Clap-and-Fling Mechanism

One of the most complex kinematic maneuvers in flying animals is the wing-wing interaction of the left and right wings during the dorsal stroke reversal, termed the clap-and-fling mechanism (see Fig. 3.17). This unique procedure enhances lift generation and is particularly observed in the flight of tiny insects [68]. It has been further observed in other studies [70] [303] [304]. A modified kinematics termed “clap-and-peel” was found in tethered flying Drosophila [305] and larger insects such as butterflies [26], the bush cricket, mantis [306], and locust [307]. It seems that the clap-and-fling mechanism is not used continuously during flight and is more often

observed in insects during maximum flying performance while carrying loads [308] or performing power-demanding flight turns [307]. Marden’s experiments [308] on various insect species found that insects with the clap-and-fling wing-beat produce about 25 percent more lift per unit flight muscle (79.2 N kg-1mean value) than insects using conventional wing kinematics (such as flies, bugs, the mantis, dragonflies, bees, wasps, beetles, and sphinx moths; 59.4 N kg-1mean value).

The clap-and-fling mechanism is a close apposition of two wings at the dorsal stroke that reverses preceding pronation. By strengthening the circulation during the downstroke it can generate considerably large lift on the wings.

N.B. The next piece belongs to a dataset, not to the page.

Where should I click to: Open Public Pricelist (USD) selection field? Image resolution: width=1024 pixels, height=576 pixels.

The fling phase preceding the downstroke is thought to enhance circulation due to fluid inhalation in the cleft formed by the moving wings, which causes strong vortex generation at the leading edge. Lighthill [209] showed that a circulation proportional to the angular velocity of the fling was generated. Maxworthy [43], by a flow visualization experiment on a pair of wings, reported that during the fling process, an LEV is generated on each wing and its circulation is substantially larger than that calculated by Lighthill [209].

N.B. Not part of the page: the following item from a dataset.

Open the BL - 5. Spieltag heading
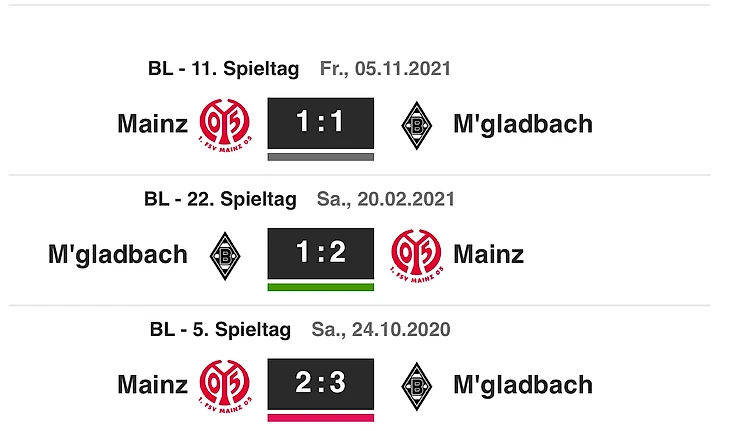[220, 330]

Lehmann et al. [273] used a dynamically scaled mechanical model fruit fly Drosophila melanogaster wing to investigate force enhancement due to contralateral wing interactions during stroke reversal (clap-and-fling; see Fig. 3.18). Their results suggest that lift enhancement during clap-and-fling requires an angular separation between the two wings of no more than 10°-12°. Within the limitations of the robotic apparatus, the clap-and-fling augmented the total lift production by up to 17 percent, but the actual performance depended strongly on stroke kinematics. They measured two transient peaks of both lift and drag enhancement during the fling phase: a prominent peak during the initial phase of the fling motion, which accounts for most

of the benefit in lift production, and a smaller peak of force enhancement at the end of the fling when the wings started to move apart. Their investigation indicates that the effect of clap-and-fling is not restricted to the dorsal part of the stroke cycle but that it extends to the beginning of the upstroke. This suggests that the presence of the image wing distorts the gross wake structure throughout the stroke cycle.

Recently, Kolomenskiu et al. [309] investigated the clap-fling-sweep mechanism of hovering insects using 2D and 3D simulations at specific Reynolds numbers: 1.28 x 102 and 1.4 x 103. The results showed that the 3D flow structures at the beginning of the downstroke are in reasonable agreement with the 2D approximations. After the wings move farther than one chord length apart, the 3D effects can be seen in force history and flow structures for both Reynolds numbers. At Re = 1.28 x 102, the spanwise flow from the wing roots to the wingtips is driven by the centrifugal forces acting on the mass of the fluid trapped in the recirculation bubble behind the wings. The spanwise flow removes the excess of vorticity and delays the periodic vortex shedding. At Re = 1.4 x 103, vortex breakdown occurs past the outer portion of the wings, and multiple vortex filaments are shed into the wake.

This clap-and-fling mechanism is being applied to enhance lift of actual flapping wing MAVs (de Croon et al. [310] and Nakata et al. [311]; see Figure 3.19).